Stored items:
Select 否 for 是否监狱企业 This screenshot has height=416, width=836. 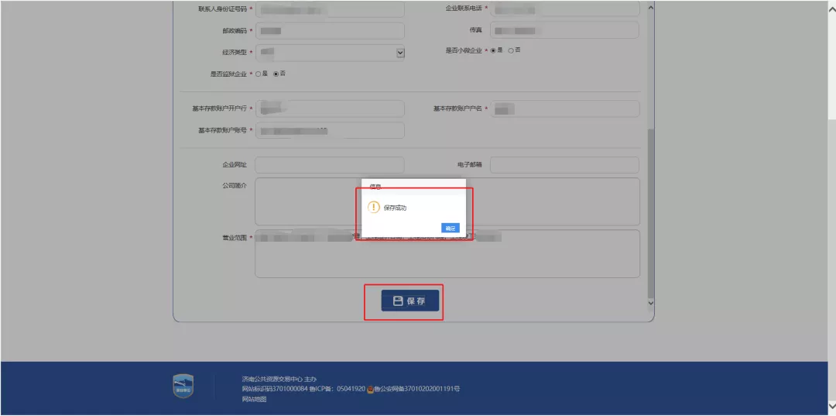[276, 74]
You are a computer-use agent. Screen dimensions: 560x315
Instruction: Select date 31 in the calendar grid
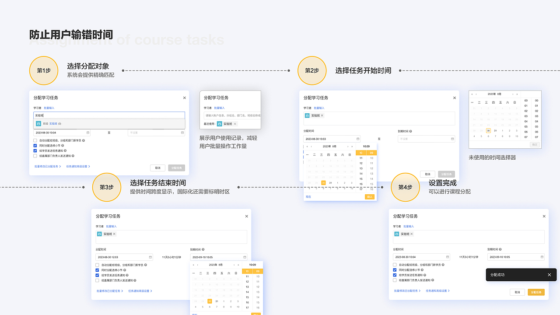pos(330,183)
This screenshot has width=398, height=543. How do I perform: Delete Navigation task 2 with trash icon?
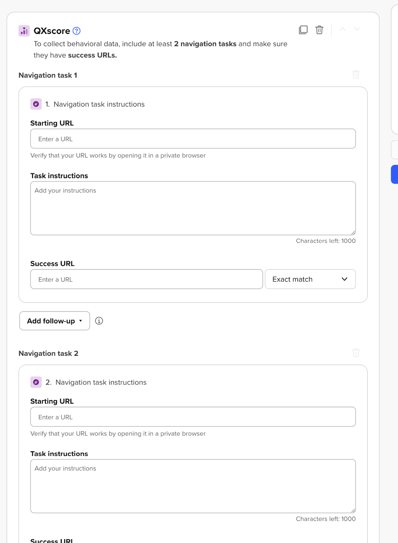pos(356,353)
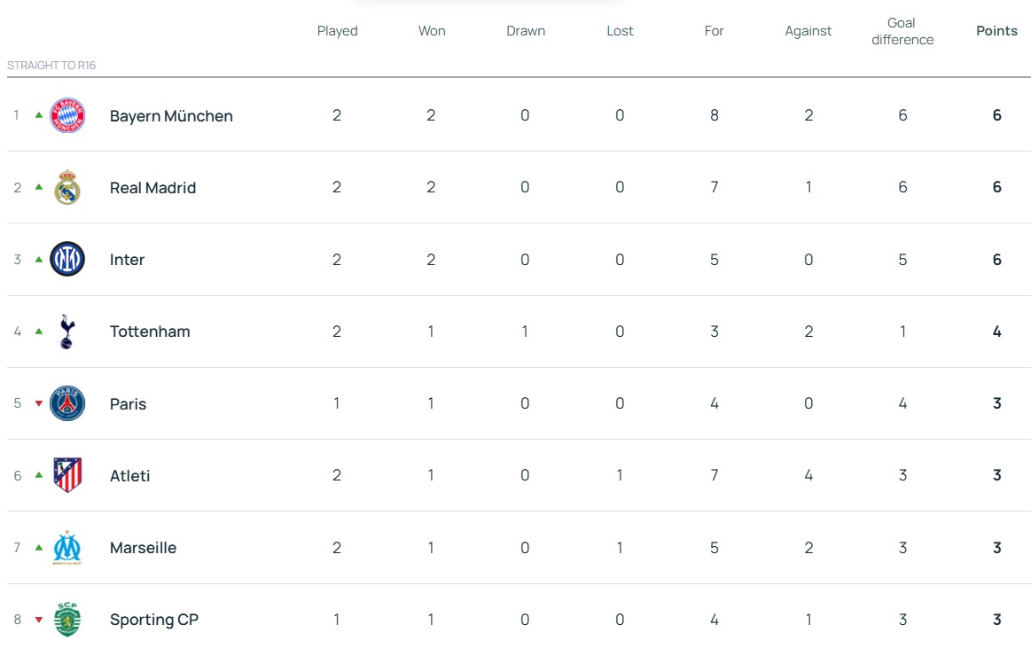Click the Bayern München club crest
The image size is (1031, 656).
coord(67,116)
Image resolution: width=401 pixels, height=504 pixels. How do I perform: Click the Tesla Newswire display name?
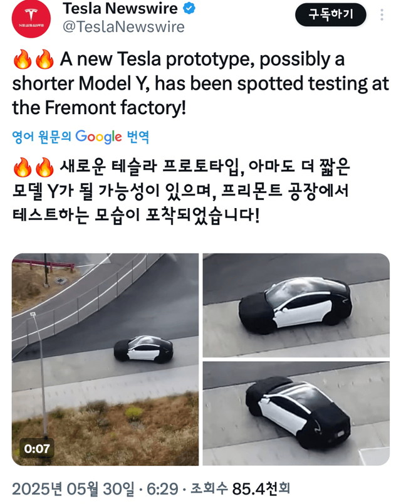coord(120,8)

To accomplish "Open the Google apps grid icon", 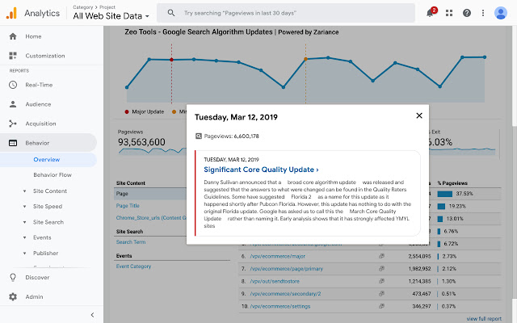I will coord(450,13).
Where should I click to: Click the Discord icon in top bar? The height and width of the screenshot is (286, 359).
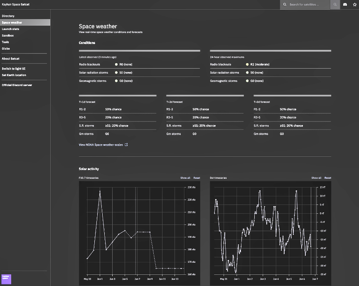(345, 5)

HOW TO COMPLETE THIS TASK: Exactly the lines from the one containing "Where should I" through the last line of the data above should be output, both ends included, with every picture left out.

WRITTEN SOLUTION:
Where should I click to: Click the Discord icon in top bar? The height and width of the screenshot is (286, 359).
(345, 5)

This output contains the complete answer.